First Impressions: Sitting on the Biski
Approaching the Biski for the first time, the thing that strikes you is how motorcycle-like it looks. Strip away the slightly wider lower bodywork and the subtle signs of its aquatic capability, and it reads as a purposeful, sporty bike. The riding position is upright-to-slightly-aggressive — comfortable for shorter bursts rather than long touring stints.
The controls are familiar to any experienced motorcycle rider: clutch lever, front brake, throttle on the right, foot pegs and rear brake below. There are additional controls for the transition system, clearly marked and logically placed so they don't interfere with normal riding inputs.
On the Road: Motorcycle Mode
Pulling away from a standstill, the Biski behaves as you'd expect from a competent motorcycle. The engine pulls cleanly through the rev range, and the chassis feels stable and planted. The added weight from the hull, hydraulic systems, and jet pump is noticeable compared to a lightweight sports bike — but it's not excessive, and the Biski remains manoeuvrable in traffic and on winding roads.
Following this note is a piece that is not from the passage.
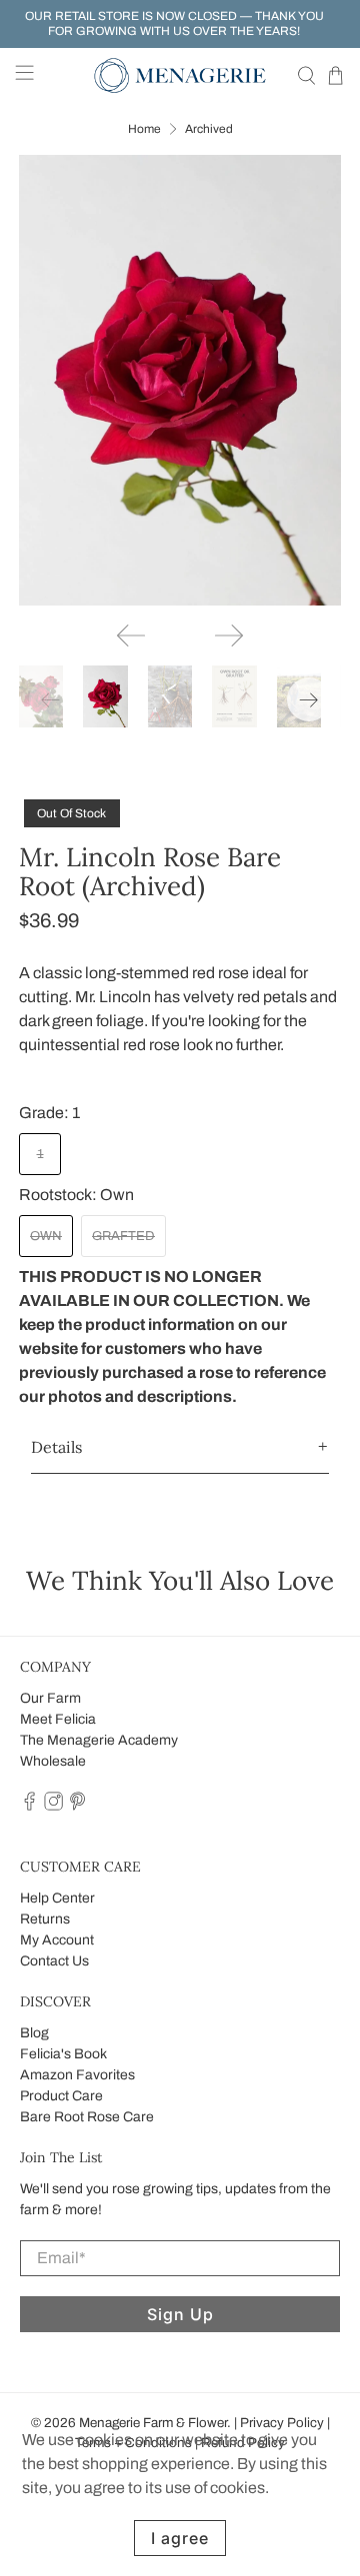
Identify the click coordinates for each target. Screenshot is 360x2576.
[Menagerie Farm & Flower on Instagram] (53, 1806)
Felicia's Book (63, 2053)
Cornering requires the rider to account for the slightly wider lower body, but this becomes natural quickly. The suspension handles road imperfections respectably. Riders with extensive motorcycle experience will feel at home within minutes.
At speed, the Biski is genuinely quick. The acceleration is confident and the top speed on land places it comfortably within motorcycle performance norms — this is not a novelty machine that sacrifices performance for the sake of its amphibious party trick.
The Transition: Land to Water
This is the moment everyone wants to know about. Approaching the water's edge at a boat ramp, you slow to walking pace and initiate the transition sequence. What happens next is — there's no other word for it — remarkable.
The wheels begin to retract. You can feel and hear the hydraulic system working. Within a few seconds, the wheels are tucked away, the jet pump engages, and you're floating. The whole sequence is quick enough that you barely have time to fully register what's happening before you're already on water.
The sensation is slightly disorientating at first — you're sitting on what looks like a motorcycle, but you're floating. Your instinct is to put a foot down and immediately remember that there's nothing there. The buoyancy is solid; the Biski floats confidently and doesn't feel tippy at rest.
On the Water: Jet Ski Mode
Apply throttle and the jet pump bites. The Biski accelerates onto the plane quickly, and once you're up to speed, it feels genuinely fast on water — comparable to a competent stand-up or sit-down PWC. The handlebar steering translates into jet nozzle deflection and gives good directional response, though the turning radius at speed is larger than on land.
Wave handling is solid for calm to moderate conditions. The hull design keeps spray manageable at cruising speeds, though hitting larger wake at high speed produces the kind of impact you'd expect on any PWC — it's exhilarating rather than unpleasant.
What strikes you on the water is the novelty of the context — you're steering with handlebars, your feet are on footpegs, and your brain is sending motorcycle-riding signals while the surface beneath you is open water. It takes a moment to reconcile, and then it becomes one of the most enjoyable experiences in powersports.
The Return: Water to Land
Returning to land is as straightforward as the departure. Approach the ramp at low speed, trigger the transition, and the wheels deploy. You ride up the ramp, the tyres grip tarmac, and you're back on the road. The transition back is, if anything, slightly more satisfying — you feel the wheels engage the ground and suddenly you're a motorcycle rider again.
Overall Assessment
The Biski delivers on its core promise: it's a real motorcycle on land and a genuinely capable personal watercraft on water. It's not the absolute best at either discipline — a dedicated sports bike will be lighter and sharper on tarmac; a dedicated jet ski will carve water with more precision. But the Biski isn't trying to win those individual fights. It's offering something neither of those vehicles can: the freedom to move between both worlds without stopping. And that experience is genuinely unlike anything else in powersports.